The identical idea is found in many traditions, giving it the status of an archetype within human consciousness. It is not necessary to be familiar with the technical terminology of Kabbalah to recognize that the same idea is being discussed in the following passage:
In Chokmah and Binah we have the archetypal Positive and Negative; the primordial Maleness and Femaleness, established while "countenance beheld not countenance" and manifestation was incipient ... It is between these two polarizing aspects of manifestation -- the Supernal Father and the Supernal Mother -- that the web of life is woven; souls going back and forth between them like a weaver's shuttle. In our individual lives, in our physiological rhythms, and in the history of the rise and fall of nations, we observe the same rhythmic periodicity. D. Fortune --The Mystical Qabalah
This idea has been stated very simply:
All things are a single form which has divided and multiplied in time and space. W.B. Yeats -- A Vision
Is not the sky a father and the earth a mother, and are not all living things with feet or wings or roots their children? -- Black Elk
And also with poetic complexity:
In the beginning God created the heavens and the earth. Now the earth was a formless void, there was darkness over the deep, and God's spirit hovered over the water ... God said, "Let the waters teem with living creatures, and let birds fly above the earth within the vault of heaven." And so it was ... God blessed them, saying, "Be fruitful, multiply, and fill the waters of the seas; and let the birds multiply upon the earth. Genesis
There are some profound ideas in these images about the structure of human consciousness and the contents of the unconscious psyche. The basic idea is that of Emanation -- the creation of physical reality from a supreme principle in ordered hierarchies of increasing complexity. This concept is essential for a full understanding of the Work.

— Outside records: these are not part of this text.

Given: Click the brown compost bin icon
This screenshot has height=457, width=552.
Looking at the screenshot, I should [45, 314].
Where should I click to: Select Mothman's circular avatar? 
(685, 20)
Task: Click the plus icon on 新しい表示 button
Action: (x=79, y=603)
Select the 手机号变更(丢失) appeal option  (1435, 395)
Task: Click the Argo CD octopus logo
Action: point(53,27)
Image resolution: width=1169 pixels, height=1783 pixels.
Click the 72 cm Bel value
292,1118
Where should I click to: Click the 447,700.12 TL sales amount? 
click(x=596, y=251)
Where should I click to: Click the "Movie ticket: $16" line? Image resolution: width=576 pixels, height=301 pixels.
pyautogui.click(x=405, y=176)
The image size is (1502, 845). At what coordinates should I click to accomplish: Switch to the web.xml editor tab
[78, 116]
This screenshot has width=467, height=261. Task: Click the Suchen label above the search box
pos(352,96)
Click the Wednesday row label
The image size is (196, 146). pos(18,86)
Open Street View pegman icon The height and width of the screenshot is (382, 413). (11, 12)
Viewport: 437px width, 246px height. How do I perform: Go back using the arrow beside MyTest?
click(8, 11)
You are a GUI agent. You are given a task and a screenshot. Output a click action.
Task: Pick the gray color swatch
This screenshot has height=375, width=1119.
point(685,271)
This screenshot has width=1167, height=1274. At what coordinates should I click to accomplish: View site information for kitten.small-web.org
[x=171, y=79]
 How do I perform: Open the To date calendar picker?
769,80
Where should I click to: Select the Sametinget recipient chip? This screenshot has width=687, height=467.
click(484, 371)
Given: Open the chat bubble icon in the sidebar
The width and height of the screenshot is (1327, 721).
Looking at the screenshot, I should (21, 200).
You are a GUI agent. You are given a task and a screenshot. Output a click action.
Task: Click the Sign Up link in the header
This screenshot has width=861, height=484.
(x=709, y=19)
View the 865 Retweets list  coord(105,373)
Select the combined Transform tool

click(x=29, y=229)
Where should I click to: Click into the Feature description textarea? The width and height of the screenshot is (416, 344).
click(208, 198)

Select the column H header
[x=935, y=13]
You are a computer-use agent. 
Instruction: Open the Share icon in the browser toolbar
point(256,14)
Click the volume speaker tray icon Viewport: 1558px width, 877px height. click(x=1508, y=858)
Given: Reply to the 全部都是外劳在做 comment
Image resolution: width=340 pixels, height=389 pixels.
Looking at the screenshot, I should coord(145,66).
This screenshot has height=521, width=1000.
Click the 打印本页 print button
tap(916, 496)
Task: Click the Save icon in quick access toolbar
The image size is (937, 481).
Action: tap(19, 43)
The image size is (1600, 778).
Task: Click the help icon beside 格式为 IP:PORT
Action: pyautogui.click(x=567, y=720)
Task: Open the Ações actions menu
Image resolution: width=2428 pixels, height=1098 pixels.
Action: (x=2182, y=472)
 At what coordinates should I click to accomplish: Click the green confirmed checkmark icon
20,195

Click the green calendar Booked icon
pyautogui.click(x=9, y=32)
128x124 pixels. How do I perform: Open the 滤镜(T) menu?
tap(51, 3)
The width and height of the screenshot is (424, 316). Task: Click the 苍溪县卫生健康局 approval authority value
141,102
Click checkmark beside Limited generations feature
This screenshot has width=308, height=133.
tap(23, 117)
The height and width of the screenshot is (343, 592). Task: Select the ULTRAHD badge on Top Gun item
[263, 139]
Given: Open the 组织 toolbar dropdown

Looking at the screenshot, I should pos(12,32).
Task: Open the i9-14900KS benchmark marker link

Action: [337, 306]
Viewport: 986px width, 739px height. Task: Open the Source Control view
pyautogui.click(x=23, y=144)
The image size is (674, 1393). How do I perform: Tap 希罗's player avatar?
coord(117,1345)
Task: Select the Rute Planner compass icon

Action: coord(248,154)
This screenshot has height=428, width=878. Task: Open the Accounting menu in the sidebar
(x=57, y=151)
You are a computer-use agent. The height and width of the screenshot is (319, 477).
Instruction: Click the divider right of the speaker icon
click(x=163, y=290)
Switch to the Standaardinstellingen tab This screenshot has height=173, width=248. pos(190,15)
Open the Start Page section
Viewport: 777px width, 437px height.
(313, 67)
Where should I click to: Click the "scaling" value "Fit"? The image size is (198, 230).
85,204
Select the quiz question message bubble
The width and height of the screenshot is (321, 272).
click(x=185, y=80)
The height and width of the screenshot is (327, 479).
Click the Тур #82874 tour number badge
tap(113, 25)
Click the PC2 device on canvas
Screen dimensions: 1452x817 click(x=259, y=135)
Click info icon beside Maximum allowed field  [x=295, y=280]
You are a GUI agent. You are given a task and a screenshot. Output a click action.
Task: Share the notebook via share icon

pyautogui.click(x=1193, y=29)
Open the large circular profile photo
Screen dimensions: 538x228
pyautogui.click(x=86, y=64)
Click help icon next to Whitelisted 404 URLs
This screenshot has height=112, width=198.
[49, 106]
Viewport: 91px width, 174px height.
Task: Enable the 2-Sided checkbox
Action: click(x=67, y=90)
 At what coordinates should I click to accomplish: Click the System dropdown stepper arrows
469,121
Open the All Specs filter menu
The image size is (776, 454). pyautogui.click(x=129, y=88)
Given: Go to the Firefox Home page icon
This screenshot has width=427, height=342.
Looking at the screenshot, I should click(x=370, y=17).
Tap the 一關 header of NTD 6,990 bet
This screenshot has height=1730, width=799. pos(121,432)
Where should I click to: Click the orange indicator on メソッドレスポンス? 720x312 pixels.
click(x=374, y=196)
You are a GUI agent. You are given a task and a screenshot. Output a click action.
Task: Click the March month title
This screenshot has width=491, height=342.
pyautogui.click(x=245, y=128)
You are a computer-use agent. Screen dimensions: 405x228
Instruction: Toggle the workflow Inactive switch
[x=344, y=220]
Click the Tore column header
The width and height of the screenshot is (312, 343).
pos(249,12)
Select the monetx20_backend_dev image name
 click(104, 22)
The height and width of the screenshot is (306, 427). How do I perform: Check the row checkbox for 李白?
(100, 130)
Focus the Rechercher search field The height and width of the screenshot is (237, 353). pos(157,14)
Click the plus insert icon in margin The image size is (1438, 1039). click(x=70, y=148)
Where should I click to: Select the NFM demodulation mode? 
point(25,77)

The involution of man was his descent from the sphere of the spirit, developing bodies of a mental, emotional and then physical nature until he manifested upon this planet. His evolution is to civilize this planet and to develop mastery of the physical, emotional and mental planes and relink himself in unity with God once more, thus completing the cycle. He came from God as an inexperienced Spark of Divine Fire and returns to Him, with all the experience of manifestation, as a Lord of Humanity. Gareth Knight -- The Work of a Modern Occult Fraternity
In many systems of thought, the proliferation of forces is seen in sexual terms -- the cosmic parents produce entities in male and female pairs (gnostic syzygies), which in turn produce offspring. Hence, Confucius says: "Difficulty is experienced as Heaven and Earth begin their intercourse." That this has an explicit sexual connotation is confirmed by McClatchie: "The figure of Difficulty represents the hard and the soft beginning to have sexual intercourse, and bringing forth with suffering." Thus we see that the correct and incorrect correlation ("intercourse") of dynamic (male) and magnetic (female) lines in anyI Ching hexagram symbolizes the favorable (life-enhancing) or unfavorable (life-negating) combinations of thought and feeling within the psyche.
SUGGESTIONS FOR MEDITATION
The sexual intercourse of Heaven and Earth is also described in hexagram number eleven,Harmony. In terms of these sexual metaphors, what does the term "adultery" imply in regard to the Work? See hexagram number forty-four, Temptation, for further insight on this theme.